Swine Xenografts Share Few Predicted Indirectly Recognisable SLA-Derived Epitopes With HLA-Derived Epitopes From Human Kidney Grafts

Abstract

Swine-derived kidneys are a promising alternative organ source for transplantation, but compatibility in the major histocompatibility complex remains an immunological barrier. Furthermore, in repeat transplantations, CD4+ memory T cells can lead to a more rapid immune response against repeated exposure to the same antigens. Several studies have shown that HLA and SLA proteins share overlapping B cell epitopes due to structural or electrostatic similarities, but the role of overlapping T cell epitopes has not been fully explored. This study aims to computationally analyse the potential risk of memory T cell activation in subsequent human-after-swine and swine-after-human transplantation by evaluating shared T cell epitopes between the two graft sources. We show that while HLA and SLA demonstrate striking structural similarities, their linear protein sequences are very distinct, which translates to disparate HLA- and SLA-derived peptidomes and T cell epitopes.
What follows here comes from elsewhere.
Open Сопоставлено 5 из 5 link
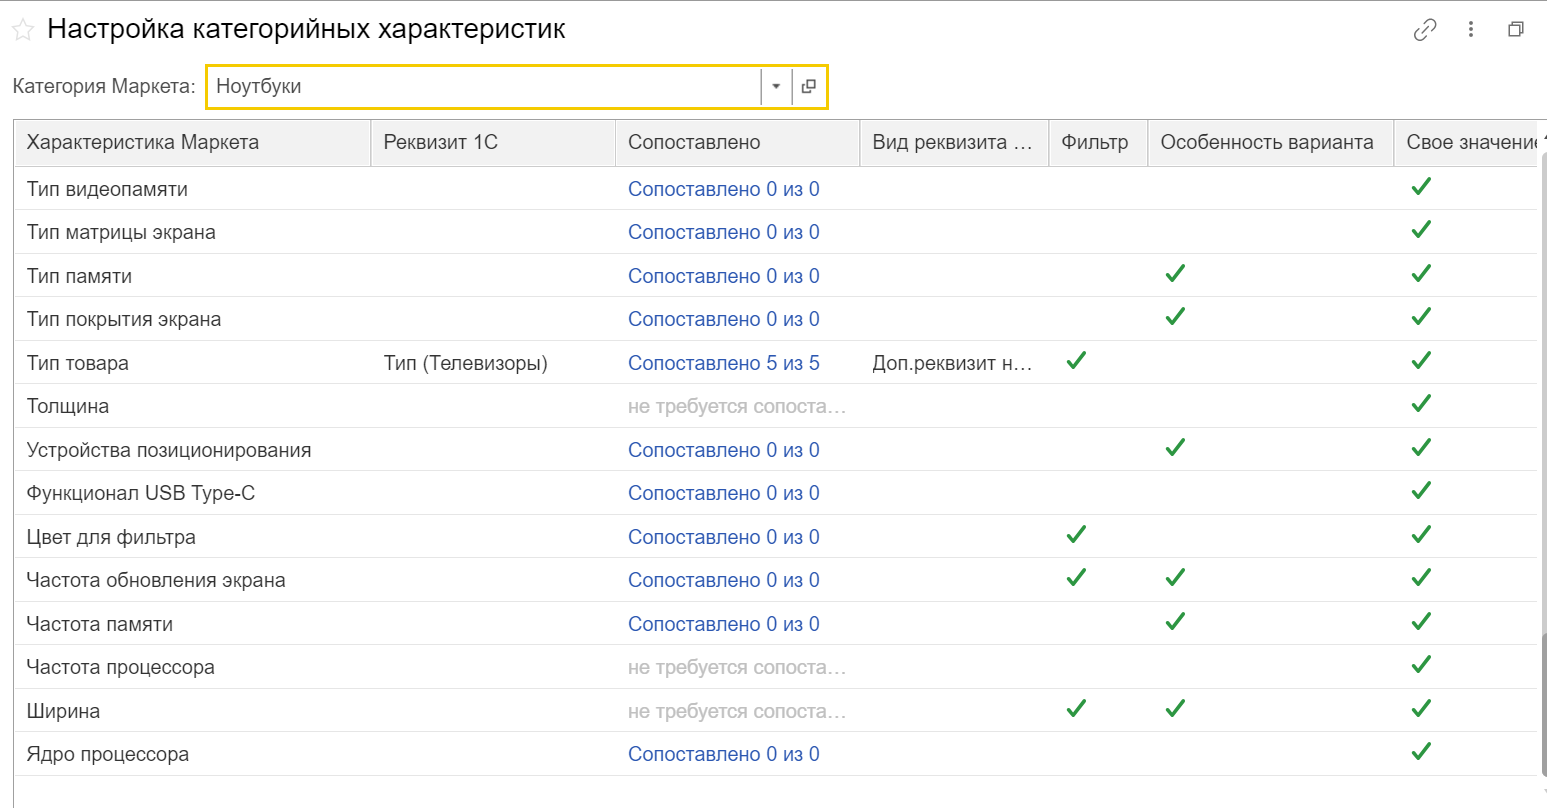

By applying the PIRCHE-II Tmem analysis to a simulated panel of recipients receiving repeat transplantations from a human kidney and from a swine xenograft, we observed a median of 1 shared T cell epitope in the cross-species context, compared to a median of 17 shared between two human-derived kidneys. This suggests that a swine xenograft exposes a low risk of T cell memory against a later human donor, and that xenotransplantation may provide an opportunity to receive a graft for highly HLA-sensitised recipients.